Late effects are new problems that can occur months to years after therapy has ended. Whether or not a child will develop a late effect depends on a number of factors. The most important of these factors include the type and amount of treatment an individual received (for example, radiation therapy, specific chemotherapy drugs) and the child’s age at the time of treatment. Other factors include the type of tumor and its location within the brain. In general, children who are treated at a young age (younger than 7 years) and those who receive the most intensive therapy (for example, high doses of radiation combined with high doses of several chemotherapy drugs) are more likely to develop late effects. However, it is important to remember that everyone is unique and that no two people react in exactly the same way to a given treatment. Equally important is that being at risk for a given problem does not necessarily mean a child will develop the problem. Clearly, knowing the details of your child's cancer treatments is essential and will help your child’s health care providers, both current and future, determine which late effects your child may develop over time.

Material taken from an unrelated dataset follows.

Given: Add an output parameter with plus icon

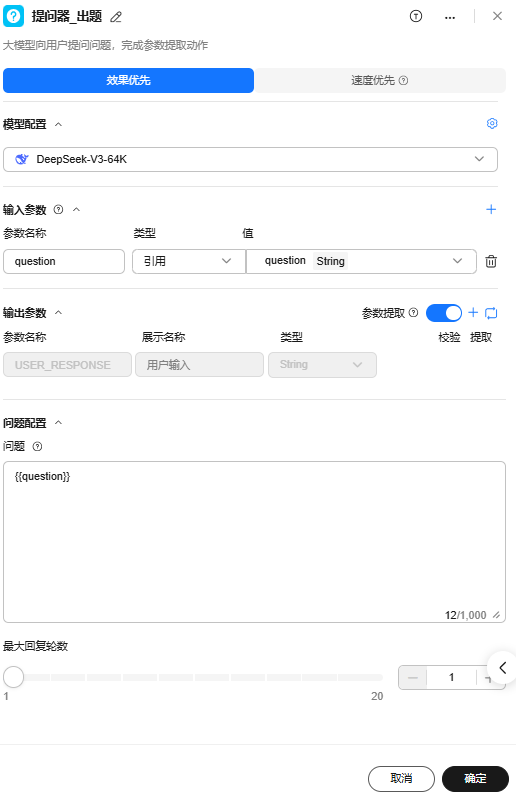Looking at the screenshot, I should (473, 312).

What should you know for the future?

As should be clear from the previous discussion, it is critical that you have available to you a detailed history of your child's previous therapy. This should include

  • The exact diagnosis and date of diagnosis
  • Names, modalities and total doses of all chemotherapy drugs
  • Doses and sites of all previous radiation therapy
  • Sites of all surgeries
  • The start and stop dates for each treatment

This information can usually be obtained from the team supervising your child's cancer therapy. At the end of treatment, it’s a good idea for you to ask your child’s neuro-oncology team to review with you the treatments your child received as well as any late effects that might occur as a result of these therapies. If appropriate, this may be the time to begin to make arrangements for follow-up treatment with specific specialists (for example, a neuropsychologist or pediatric endocrinologist). Charting your child's follow-up care early, at the end of planned therapy, will help ensure a smooth transition from treatment to life after treatment.

“We created a medical data sheet to hand over to all new medical professionals we came into contact with. It was helpful that we maintained our journal even after treatment ended, for over the years, it is a quick and easy resource to rely on.”